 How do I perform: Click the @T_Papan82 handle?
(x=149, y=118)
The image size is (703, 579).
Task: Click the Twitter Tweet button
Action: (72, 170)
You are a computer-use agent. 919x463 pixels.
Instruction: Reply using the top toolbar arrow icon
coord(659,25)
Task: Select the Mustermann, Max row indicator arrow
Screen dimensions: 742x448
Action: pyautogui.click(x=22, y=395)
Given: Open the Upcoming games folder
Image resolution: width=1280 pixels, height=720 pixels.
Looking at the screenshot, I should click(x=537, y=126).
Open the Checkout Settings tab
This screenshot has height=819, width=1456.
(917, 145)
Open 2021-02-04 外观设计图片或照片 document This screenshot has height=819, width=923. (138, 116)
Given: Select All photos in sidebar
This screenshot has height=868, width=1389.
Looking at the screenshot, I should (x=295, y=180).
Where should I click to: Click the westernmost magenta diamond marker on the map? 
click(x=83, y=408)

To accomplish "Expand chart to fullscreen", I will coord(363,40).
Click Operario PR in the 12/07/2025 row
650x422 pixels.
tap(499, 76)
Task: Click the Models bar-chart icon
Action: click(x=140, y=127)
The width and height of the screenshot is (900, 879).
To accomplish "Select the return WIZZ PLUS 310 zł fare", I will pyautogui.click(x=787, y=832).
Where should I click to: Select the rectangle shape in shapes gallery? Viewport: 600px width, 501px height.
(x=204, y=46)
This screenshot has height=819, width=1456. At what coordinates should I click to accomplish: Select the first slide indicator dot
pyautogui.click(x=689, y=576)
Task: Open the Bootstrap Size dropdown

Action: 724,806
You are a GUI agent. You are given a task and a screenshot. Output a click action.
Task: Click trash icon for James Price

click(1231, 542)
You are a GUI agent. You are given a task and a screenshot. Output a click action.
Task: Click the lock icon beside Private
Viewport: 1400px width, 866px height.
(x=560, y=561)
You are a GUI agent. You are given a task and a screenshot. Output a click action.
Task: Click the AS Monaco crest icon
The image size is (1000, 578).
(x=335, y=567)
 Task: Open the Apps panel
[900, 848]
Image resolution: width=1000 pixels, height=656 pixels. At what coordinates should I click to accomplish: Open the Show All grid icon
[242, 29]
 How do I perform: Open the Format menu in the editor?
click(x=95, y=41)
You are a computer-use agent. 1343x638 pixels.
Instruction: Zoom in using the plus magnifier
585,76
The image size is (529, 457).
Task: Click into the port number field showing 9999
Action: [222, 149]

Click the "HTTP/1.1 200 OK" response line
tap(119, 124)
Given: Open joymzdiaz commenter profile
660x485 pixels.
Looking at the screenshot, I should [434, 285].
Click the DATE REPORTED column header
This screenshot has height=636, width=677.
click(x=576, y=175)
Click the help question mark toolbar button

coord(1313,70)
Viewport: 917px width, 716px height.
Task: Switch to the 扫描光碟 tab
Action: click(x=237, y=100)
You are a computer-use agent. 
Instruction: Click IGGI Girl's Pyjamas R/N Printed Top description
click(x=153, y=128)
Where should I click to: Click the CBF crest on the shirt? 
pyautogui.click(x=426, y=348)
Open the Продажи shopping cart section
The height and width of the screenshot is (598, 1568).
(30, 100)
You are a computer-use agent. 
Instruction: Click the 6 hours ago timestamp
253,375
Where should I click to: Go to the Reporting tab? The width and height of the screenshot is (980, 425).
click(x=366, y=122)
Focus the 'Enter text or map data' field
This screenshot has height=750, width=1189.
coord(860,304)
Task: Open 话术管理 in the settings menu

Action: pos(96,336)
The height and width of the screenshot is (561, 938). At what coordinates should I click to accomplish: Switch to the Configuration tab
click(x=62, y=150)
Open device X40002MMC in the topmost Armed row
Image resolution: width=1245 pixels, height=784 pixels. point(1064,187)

= = = = = = =

◆ **What is required**
Please set down the items again word for word, beginning at the line that has "Where should I click to: Click the CBF" and stopping after the last item.

◆ **Finished exercise**
Where should I click to: Click the CBF crest on the shirt? 
pyautogui.click(x=426, y=348)
Open the Продажи shopping cart section
The height and width of the screenshot is (598, 1568).
(30, 100)
You are a computer-use agent. 
Instruction: Click the 6 hours ago timestamp
253,375
Where should I click to: Go to the Reporting tab? The width and height of the screenshot is (980, 425).
click(x=366, y=122)
Focus the 'Enter text or map data' field
This screenshot has height=750, width=1189.
coord(860,304)
Task: Open 话术管理 in the settings menu

Action: pos(96,336)
The height and width of the screenshot is (561, 938). At what coordinates should I click to accomplish: Switch to the Configuration tab
click(x=62, y=150)
Open device X40002MMC in the topmost Armed row
Image resolution: width=1245 pixels, height=784 pixels. point(1064,187)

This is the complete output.